The Importance of Routine

Routine

For a lot of people there is a certain amount of disdain for the routines of a well ordered life. They worry about feeling caught in a rut, or are bored when faced with doing the same things again and again, but they are missing some of the bigger picture. Do you have to be an automaton and forgo any plan that doesn’t directly fit into your routine? No. However, if you want to really get the most out of your training there is a certain amount of discipline involved. You don’t need to go crazy with your planning but there are some things that you should hold as non-negotiable parts of your daily plan, your routine.  The routine can take many shapes, and is not one size fits all. Some may need far more structure, others may need more of an outline to get things moving into the right direction. Either way, here are some things you should take into account when planning your routine.

Where to begin

The first thing I would look at when planning your routine is what time of day and days of the week you will be training.

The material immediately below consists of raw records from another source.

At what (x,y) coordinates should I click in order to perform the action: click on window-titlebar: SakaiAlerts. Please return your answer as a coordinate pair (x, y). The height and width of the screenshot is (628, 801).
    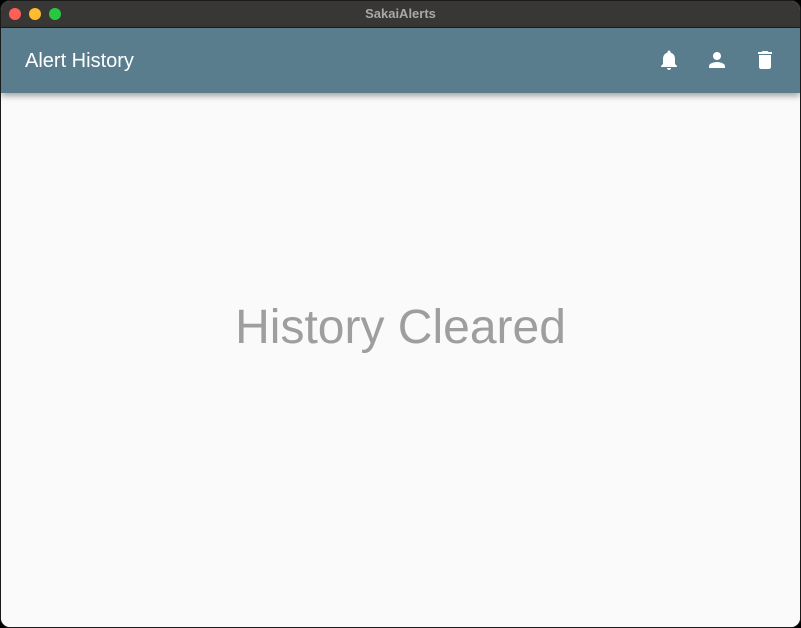
    Looking at the image, I should click on (400, 14). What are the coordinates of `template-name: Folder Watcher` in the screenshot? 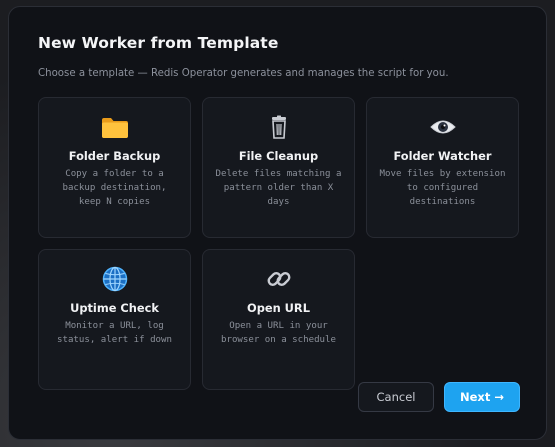 It's located at (442, 156).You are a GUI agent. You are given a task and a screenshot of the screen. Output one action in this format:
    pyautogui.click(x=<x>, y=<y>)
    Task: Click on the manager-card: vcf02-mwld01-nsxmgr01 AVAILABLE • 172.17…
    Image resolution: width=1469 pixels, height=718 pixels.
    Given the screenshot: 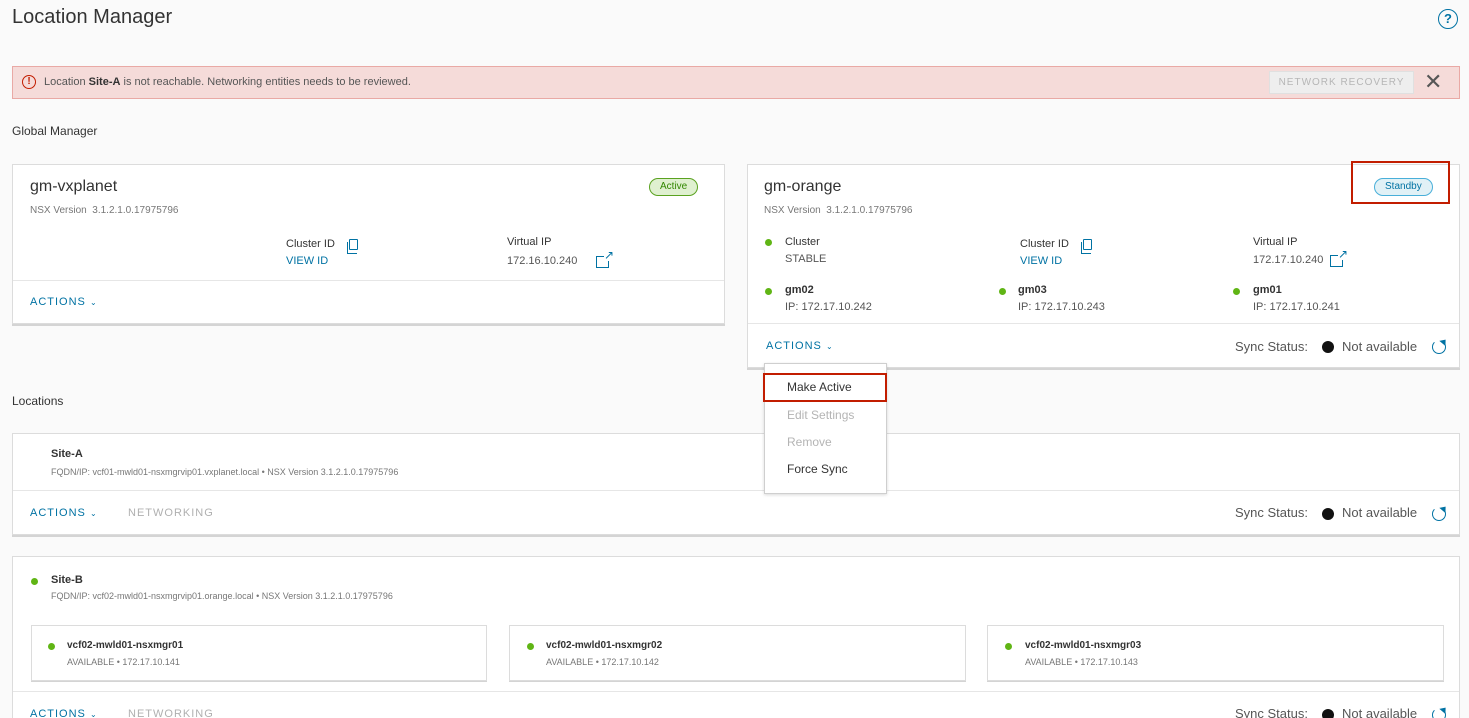 What is the action you would take?
    pyautogui.click(x=259, y=653)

I think that it is important for you to choose a set schedule for your training days, and keep that schedule as constant as you can week to week. For instance if you train Monday-Thursday and Saturday, try to keep that Friday and Sunday as your rest days for the remainder of the cycle. It’s not the end of the world if you need to change things up, but your body will settle into the habit the more consistently you stick to a schedule and getting outside of that groove can feel a little odd. Personally I feel a bit off trying to train on a Sunday for instance. Time of day is also an important factor, generally speaking people tend to lift better in the late afternoon or evening, so this is when I would advise you to set up your training. The other important factor in time of day is the availability of your coach. If the coached practice is from 4pm-8pm, if you have any interest in getting feedback on what you are doing it would behoove you to train when coaching is available. And now you have a training schedule, from here we can move onto structuring things around it.  

Do you even job

Clearly, the second most important thing is going to be whatever it is that pays the bills while you do all of this weightlifting. Your job will and does impact your training, and that must be taken into account. If you work a swing shift, or spend most if not the whole day in a seated position, we have to take that into account when building up your routine. If you are working long hours and missing out on sleep it may be best for you to follow a three day per week program, to ensure that you are actually recovering from the training you are doing. If you spend all your time at work sitting or driving (me) you are going to need to budget some more time for warmup and mobility to make sure that you are actually getting into the proper positions when you are making your way through that days session. Everyone need not put their lifting at the absolute front of the priority list, but for those who wish to lift at the highest level there will come a time when it will be optimal to pick a job that works around your lifting schedule. If your job is robbing you of sleep, or is wearing down your body, you have to make the hard choice and make lifting the first priority.

Other things

Now that we know when we are training and working we can now piece together the rest of the daily routine. First and foremost, it is important to schedule your sleep in order to perform optimally in the gym and ya know, just not feel like garbage all the time. For strength athletes it is recommended that they sleep for eight to ten hours per night and never drop below seven, for optimal recovery. This means you have to go to bed, and early. Dial back the Netflix and catch up with your shows on the weekend, sleeping should be a priority. You’ll notice that with that nine hours of sleep, eight of work and two of training we have already eaten up much of the day. This is why it is important to prepare the majority of your meals ahead of time, make sure to have a meal before and after training, and that you are not leaving performance on the sidelines by under eating calories or protein. I may be biased, as I am woefully inflexible, but I believe it is important to do 20-30 minutes of flexibility work every day. I choose to do this before bed, but it can just as easily be performed directly following training. Stretching relaxes you, can help reduce injury risk, and is important if you would like to stay ambulatory as you age.  

Conclusion

I can see why people hate the routine, it can seem daunting and most of all boring. Nobody wants to be boring, but nobody wants to be weak either. The hours you spend in the gym are important, that is where you hone your skills in the lifts, and generate enough fatigue to induce an adaptation within the body. However, if the only thing you have down is making into the gym, and are not making sure that you have the rest of your schedule set up in a way to facilitate the recovery from your workouts you are shooting yourself in the foot. You do not have to lock yourself up, blow off all your friends and family, and become a meal prepping hermit. But if you want the most out of your training you may want to start turning down Wednesday night happy hour, and get to bed early. You may want to save some minutes by cooking ahead of time rather than making dinner every night, so you can have some time to stretch before bed. Make a schedule or an outline and try to stick with it, the more consistent this plan the more consistent your training will be. Weightlifting is hard, there is no need to make it harder by failing to plan.